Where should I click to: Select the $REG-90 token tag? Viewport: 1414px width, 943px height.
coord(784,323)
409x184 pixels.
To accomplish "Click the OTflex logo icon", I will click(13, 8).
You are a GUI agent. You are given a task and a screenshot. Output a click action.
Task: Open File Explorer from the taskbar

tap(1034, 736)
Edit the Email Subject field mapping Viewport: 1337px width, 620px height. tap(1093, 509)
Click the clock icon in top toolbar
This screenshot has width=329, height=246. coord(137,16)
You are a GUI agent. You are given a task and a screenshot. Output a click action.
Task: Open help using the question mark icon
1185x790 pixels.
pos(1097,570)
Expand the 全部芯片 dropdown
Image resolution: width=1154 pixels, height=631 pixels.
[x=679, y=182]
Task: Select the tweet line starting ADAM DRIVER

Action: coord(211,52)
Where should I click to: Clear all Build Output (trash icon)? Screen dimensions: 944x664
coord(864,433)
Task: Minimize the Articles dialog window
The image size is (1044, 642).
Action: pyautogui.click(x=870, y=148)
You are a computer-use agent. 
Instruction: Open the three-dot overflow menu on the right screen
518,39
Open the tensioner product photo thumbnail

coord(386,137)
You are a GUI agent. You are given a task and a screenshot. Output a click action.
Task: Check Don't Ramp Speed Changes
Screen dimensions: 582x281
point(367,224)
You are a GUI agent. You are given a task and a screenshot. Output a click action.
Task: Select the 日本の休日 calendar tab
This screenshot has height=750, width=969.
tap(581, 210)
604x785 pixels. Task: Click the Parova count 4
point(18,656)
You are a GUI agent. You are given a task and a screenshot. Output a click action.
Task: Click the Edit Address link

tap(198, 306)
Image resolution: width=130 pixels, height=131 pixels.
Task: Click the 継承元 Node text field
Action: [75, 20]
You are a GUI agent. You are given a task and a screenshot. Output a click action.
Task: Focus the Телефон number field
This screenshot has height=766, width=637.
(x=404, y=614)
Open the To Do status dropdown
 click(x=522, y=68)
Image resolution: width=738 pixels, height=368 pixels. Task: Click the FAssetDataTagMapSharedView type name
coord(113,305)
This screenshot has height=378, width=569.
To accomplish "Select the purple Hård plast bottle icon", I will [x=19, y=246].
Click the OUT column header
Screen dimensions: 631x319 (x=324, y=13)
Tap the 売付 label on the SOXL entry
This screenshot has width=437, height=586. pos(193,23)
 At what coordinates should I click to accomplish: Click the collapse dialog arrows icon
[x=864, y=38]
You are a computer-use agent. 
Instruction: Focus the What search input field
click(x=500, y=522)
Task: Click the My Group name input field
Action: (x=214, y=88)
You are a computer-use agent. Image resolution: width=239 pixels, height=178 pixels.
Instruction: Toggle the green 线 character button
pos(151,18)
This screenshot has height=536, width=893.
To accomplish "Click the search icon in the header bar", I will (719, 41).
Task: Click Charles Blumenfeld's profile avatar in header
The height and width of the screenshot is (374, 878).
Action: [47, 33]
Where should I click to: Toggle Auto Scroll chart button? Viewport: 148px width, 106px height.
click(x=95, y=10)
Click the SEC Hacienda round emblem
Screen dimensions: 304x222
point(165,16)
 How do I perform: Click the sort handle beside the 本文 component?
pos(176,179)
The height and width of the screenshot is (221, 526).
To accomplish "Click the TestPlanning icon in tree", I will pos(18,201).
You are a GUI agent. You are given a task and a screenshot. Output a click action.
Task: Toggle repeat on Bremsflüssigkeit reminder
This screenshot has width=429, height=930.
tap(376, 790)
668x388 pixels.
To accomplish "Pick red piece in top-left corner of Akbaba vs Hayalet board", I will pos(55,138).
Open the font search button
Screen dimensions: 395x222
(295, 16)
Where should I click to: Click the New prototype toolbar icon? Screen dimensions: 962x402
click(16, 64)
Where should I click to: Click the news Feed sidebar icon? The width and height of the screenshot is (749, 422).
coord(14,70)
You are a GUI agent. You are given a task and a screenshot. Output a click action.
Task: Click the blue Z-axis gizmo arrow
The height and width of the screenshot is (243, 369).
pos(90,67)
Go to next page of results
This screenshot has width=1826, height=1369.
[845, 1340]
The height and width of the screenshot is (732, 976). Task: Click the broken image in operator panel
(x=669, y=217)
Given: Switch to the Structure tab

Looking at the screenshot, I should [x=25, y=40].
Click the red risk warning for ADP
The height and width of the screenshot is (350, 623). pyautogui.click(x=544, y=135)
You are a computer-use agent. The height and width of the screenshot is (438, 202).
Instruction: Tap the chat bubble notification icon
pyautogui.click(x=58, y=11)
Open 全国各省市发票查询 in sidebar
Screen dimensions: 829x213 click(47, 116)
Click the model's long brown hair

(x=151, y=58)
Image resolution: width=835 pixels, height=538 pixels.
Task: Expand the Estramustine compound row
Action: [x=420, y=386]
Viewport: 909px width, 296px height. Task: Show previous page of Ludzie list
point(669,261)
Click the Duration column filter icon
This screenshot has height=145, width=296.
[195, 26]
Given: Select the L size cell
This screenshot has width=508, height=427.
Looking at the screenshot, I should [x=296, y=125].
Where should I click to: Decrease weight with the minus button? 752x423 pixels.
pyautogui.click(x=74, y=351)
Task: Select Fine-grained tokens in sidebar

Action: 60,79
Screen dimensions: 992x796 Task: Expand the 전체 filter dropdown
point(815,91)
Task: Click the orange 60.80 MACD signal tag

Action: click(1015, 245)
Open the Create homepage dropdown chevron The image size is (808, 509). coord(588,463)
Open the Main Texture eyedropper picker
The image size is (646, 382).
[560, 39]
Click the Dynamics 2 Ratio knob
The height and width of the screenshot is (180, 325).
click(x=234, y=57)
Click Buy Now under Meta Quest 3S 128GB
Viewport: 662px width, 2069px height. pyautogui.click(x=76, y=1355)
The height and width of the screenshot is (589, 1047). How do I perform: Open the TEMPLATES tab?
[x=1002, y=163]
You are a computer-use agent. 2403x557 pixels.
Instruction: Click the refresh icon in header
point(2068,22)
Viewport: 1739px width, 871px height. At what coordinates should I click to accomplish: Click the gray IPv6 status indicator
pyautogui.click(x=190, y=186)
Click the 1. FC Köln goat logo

Problem: Copy out the records above word for word, from their first line through the line that contains "[x=679, y=182]", including both of those lines.

Right answer:
Where should I click to: Select the $REG-90 token tag? Viewport: 1414px width, 943px height.
coord(784,323)
409x184 pixels.
To accomplish "Click the OTflex logo icon", I will click(13, 8).
You are a GUI agent. You are given a task and a screenshot. Output a click action.
Task: Open File Explorer from the taskbar

tap(1034, 736)
Edit the Email Subject field mapping Viewport: 1337px width, 620px height. tap(1093, 509)
Click the clock icon in top toolbar
This screenshot has width=329, height=246. coord(137,16)
You are a GUI agent. You are given a task and a screenshot. Output a click action.
Task: Open help using the question mark icon
1185x790 pixels.
pos(1097,570)
Expand the 全部芯片 dropdown
Image resolution: width=1154 pixels, height=631 pixels.
[x=679, y=182]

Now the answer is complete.